▸ **Texte retenu**:
Michel Chamillart

Michel Chamillart, né le à Paris où il est mort le , est un homme d'État français. À la fois ministre des finances et de la guerre, il dut faire face à la crise financière de 1709 et à la guerre de Succession d'Espagne.

Pour les autres membres de la famille, voir Famille de Chamillart.

Michel Chamillart
Fonctions
Secrétaire d'État de la Guerre
-
Contrôleur général des Finances
-
Intendant de la généralité de Rouen
-
Biographie
Naissance
Décès
(à 69 ans)
Paris
Activité
Famille
Père
Mère
Catherine Compaing (d)
Enfants
Michel Chamillart (d)
Geneviève Thérèse Chamillart (d)
Autres informations
Maître
Distinctions

Biographie

Débuts

Il est issu de la famille Chamillart, une famille de robe originaire de Sens, fils de Guy Chamillart, procureur puis intendant et de Catherine Compaing.

Lignes enregistrées:
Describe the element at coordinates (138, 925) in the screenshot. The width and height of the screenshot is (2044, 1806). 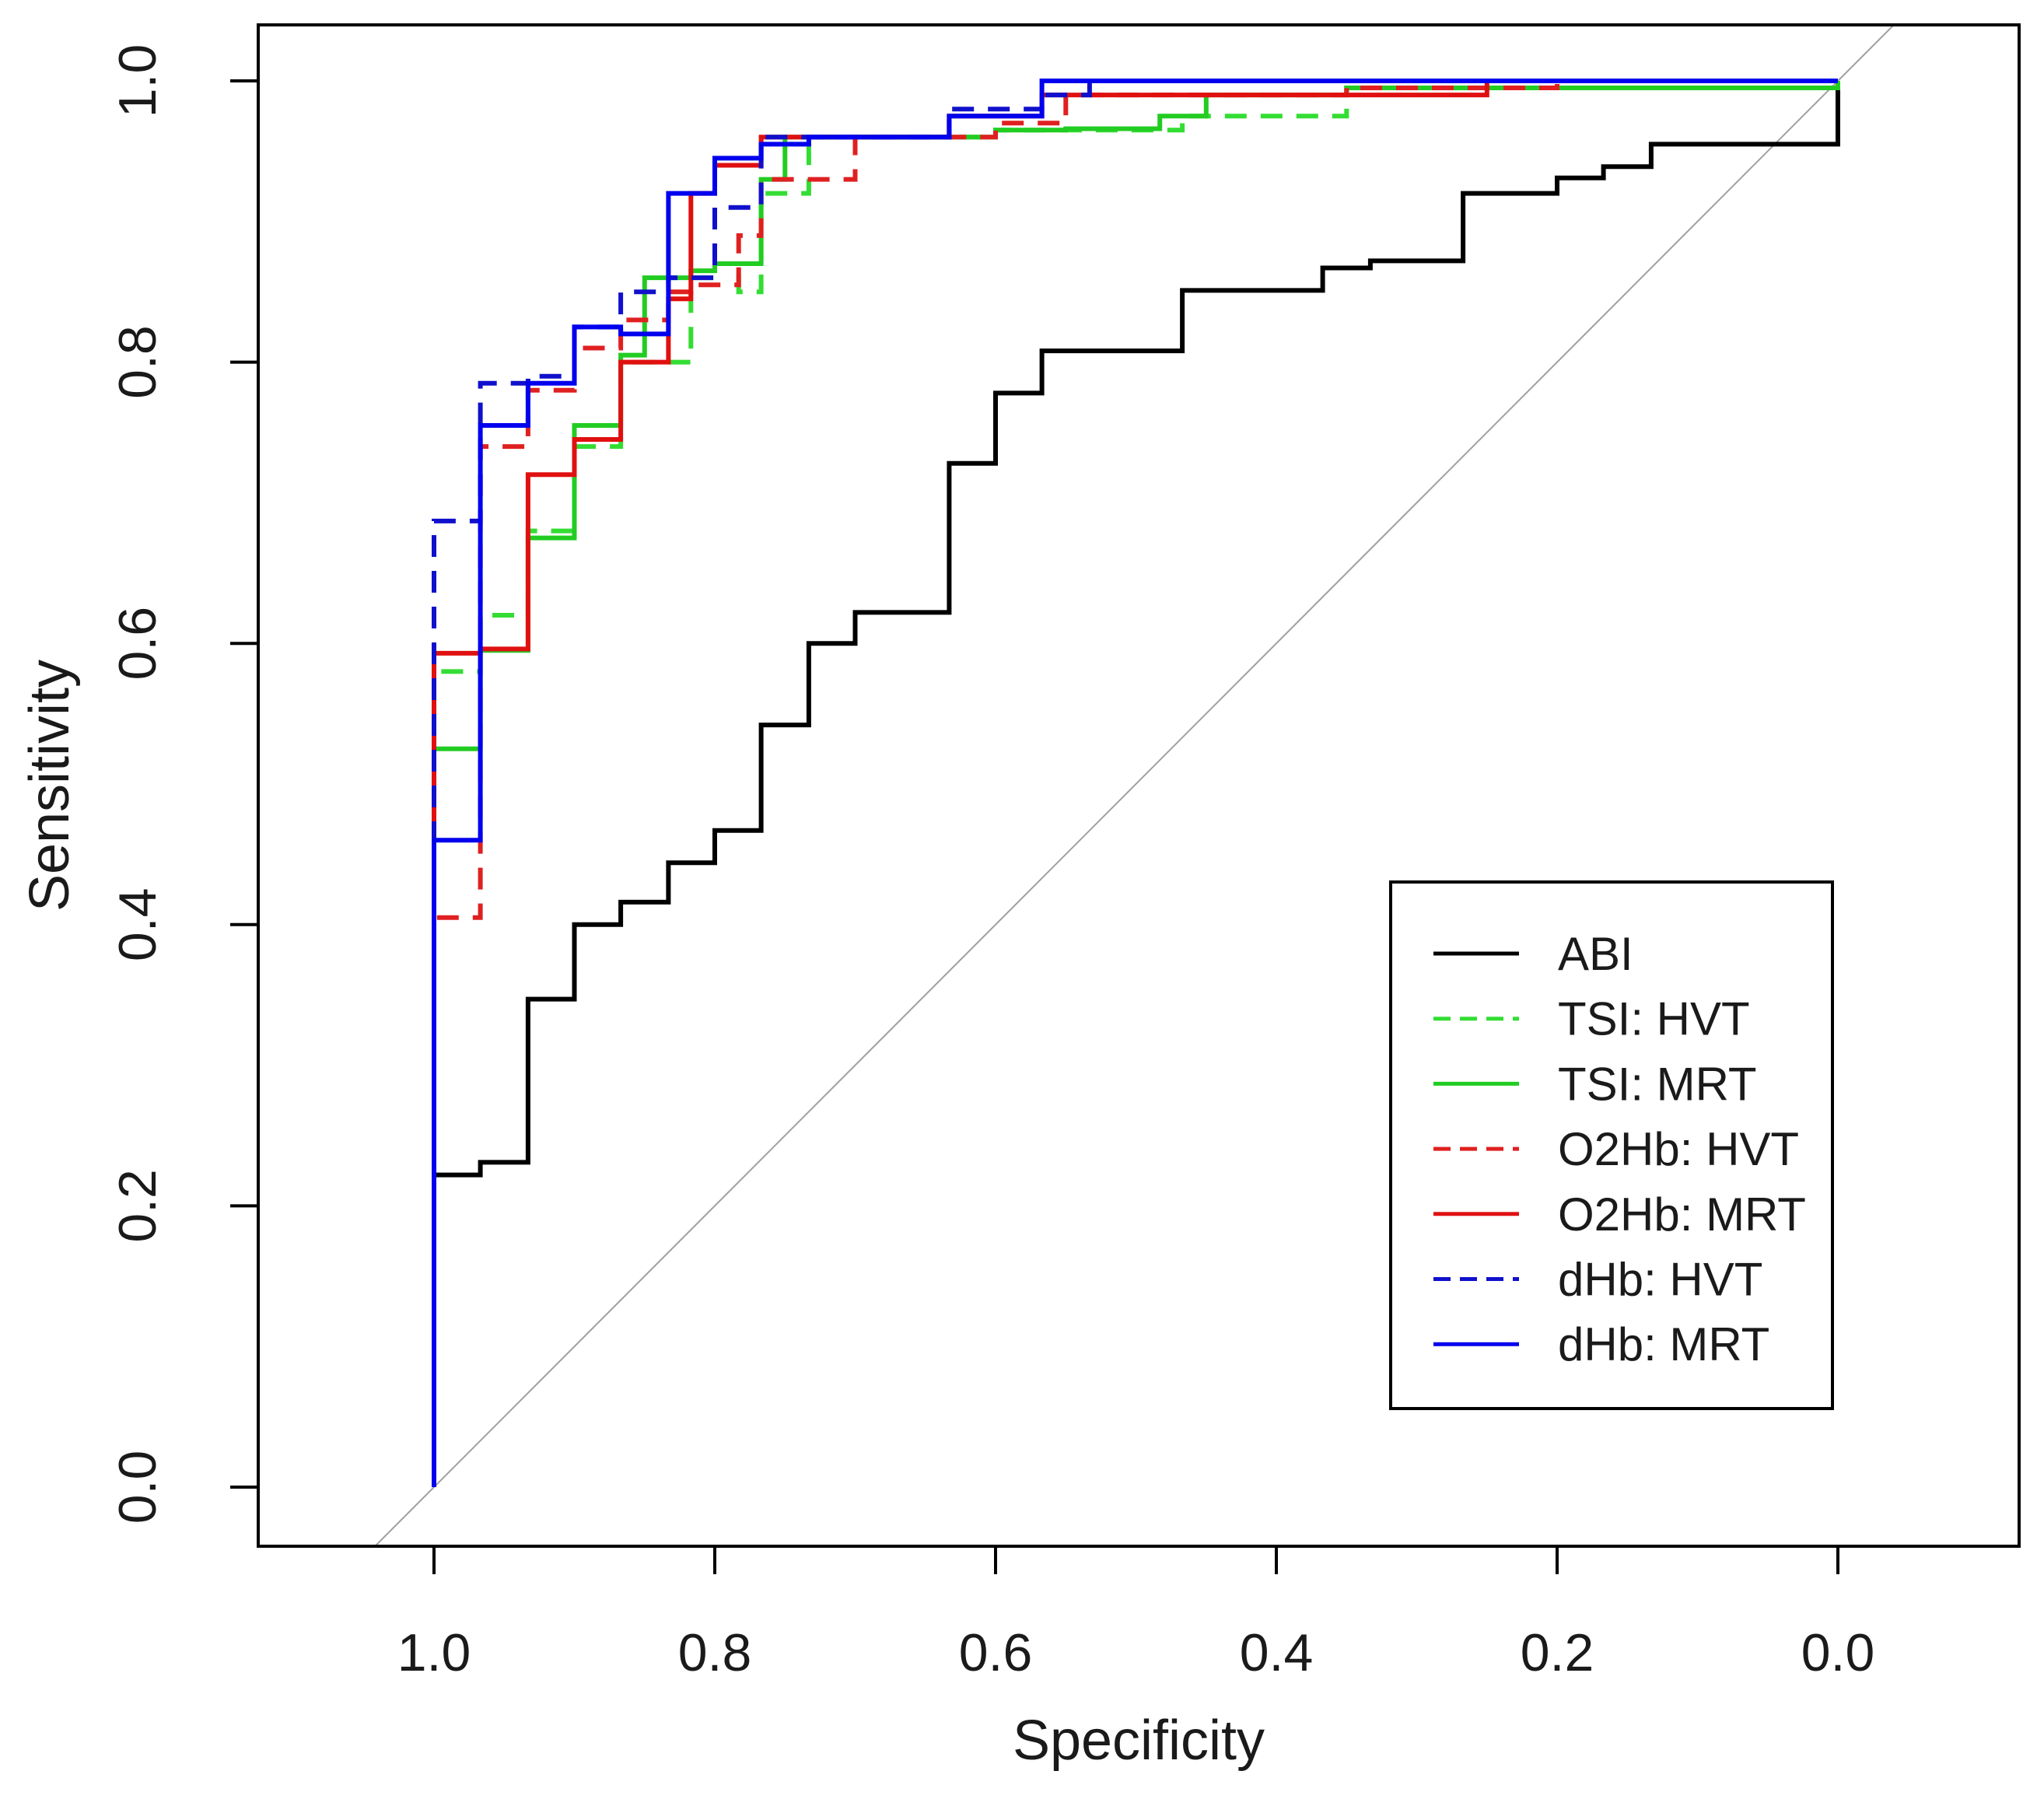
I see `y-tick-label-2: 0.4` at that location. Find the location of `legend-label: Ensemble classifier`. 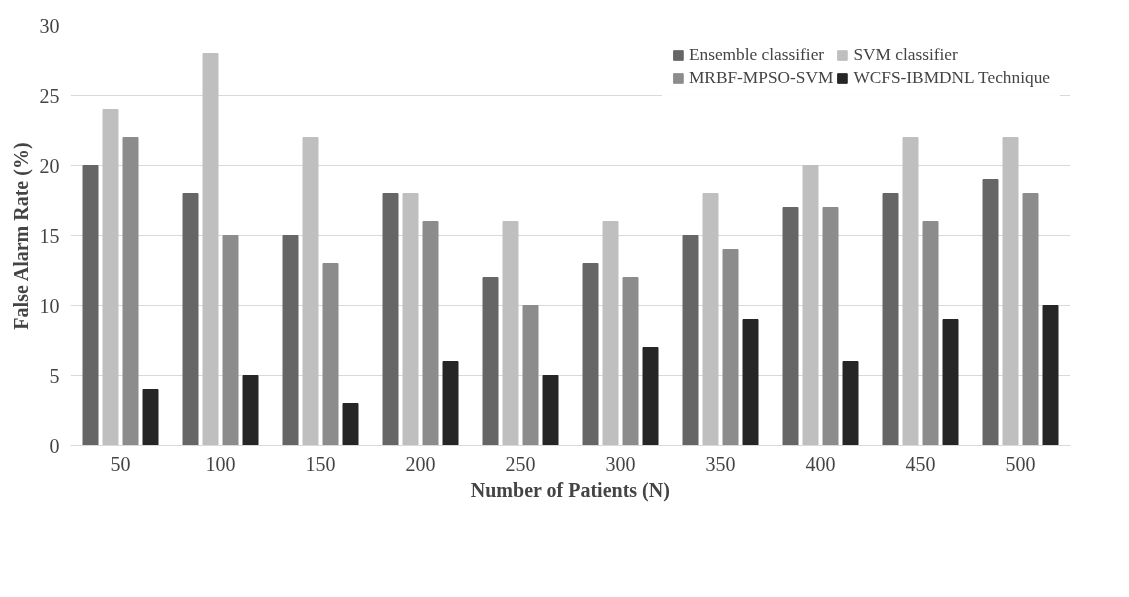

legend-label: Ensemble classifier is located at coordinates (756, 55). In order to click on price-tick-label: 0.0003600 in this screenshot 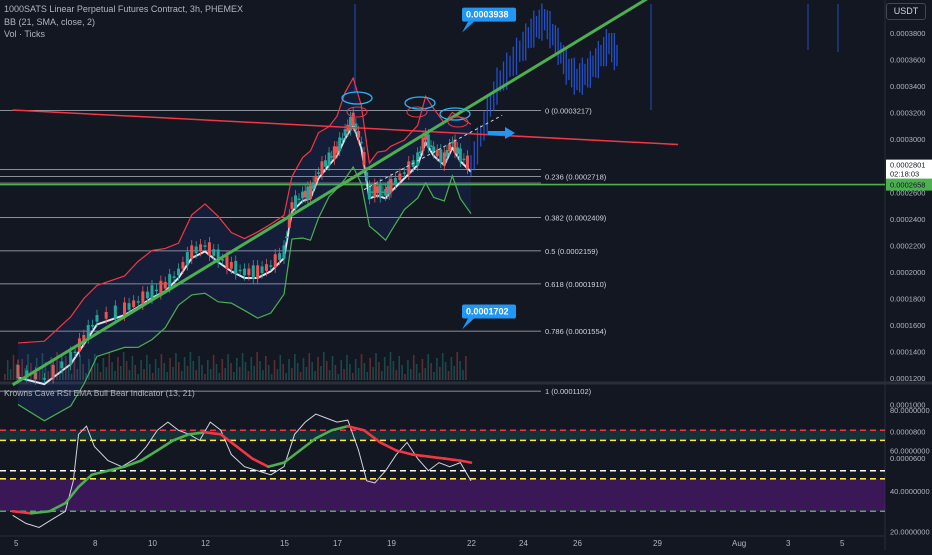, I will do `click(908, 60)`.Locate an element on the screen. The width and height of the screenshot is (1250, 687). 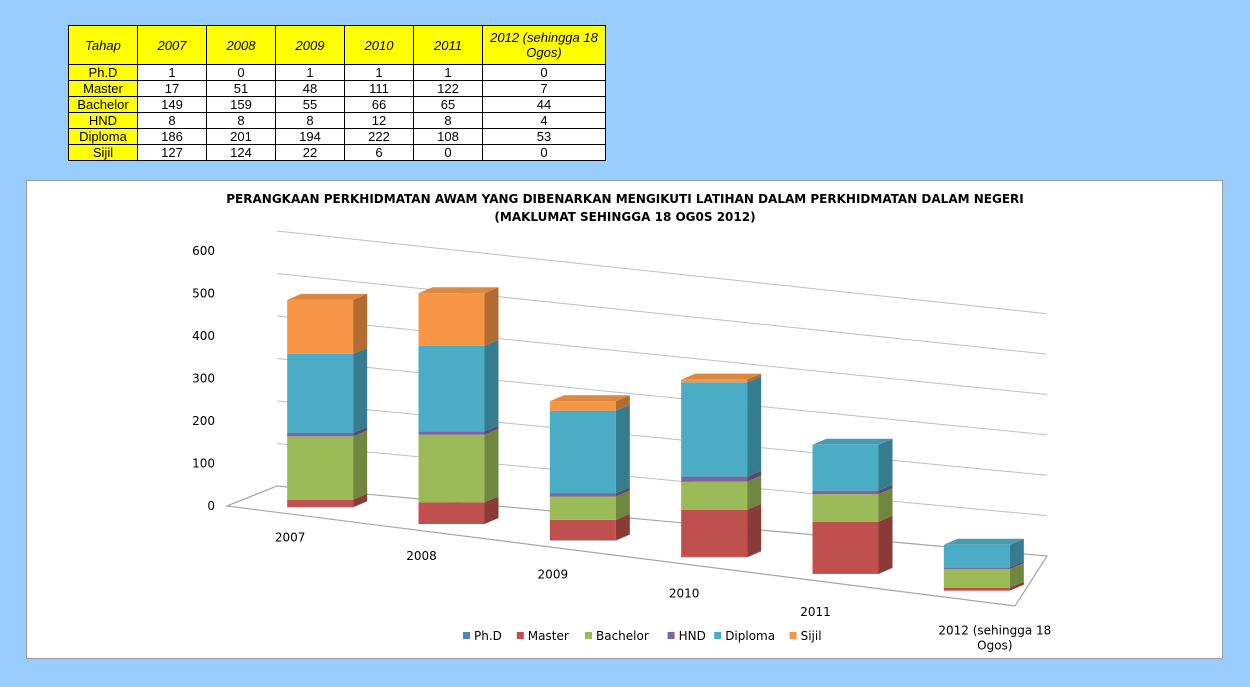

▸ **Consigne**: Transcrivez tel quel le passage de l'article sur Michel Chamillart qui commence par « Geneviève Thérèse Chamillart » et se poursuit jusqu'à « de Catherine Compaing. ». Les lignes n'interviennent en rien dans ce travail.

▸ **Votre réponse**:
Geneviève Thérèse Chamillart (d)
Autres informations
Maître
Distinctions

Biographie

Débuts

Il est issu de la famille Chamillart, une famille de robe originaire de Sens, fils de Guy Chamillart, procureur puis intendant et de Catherine Compaing.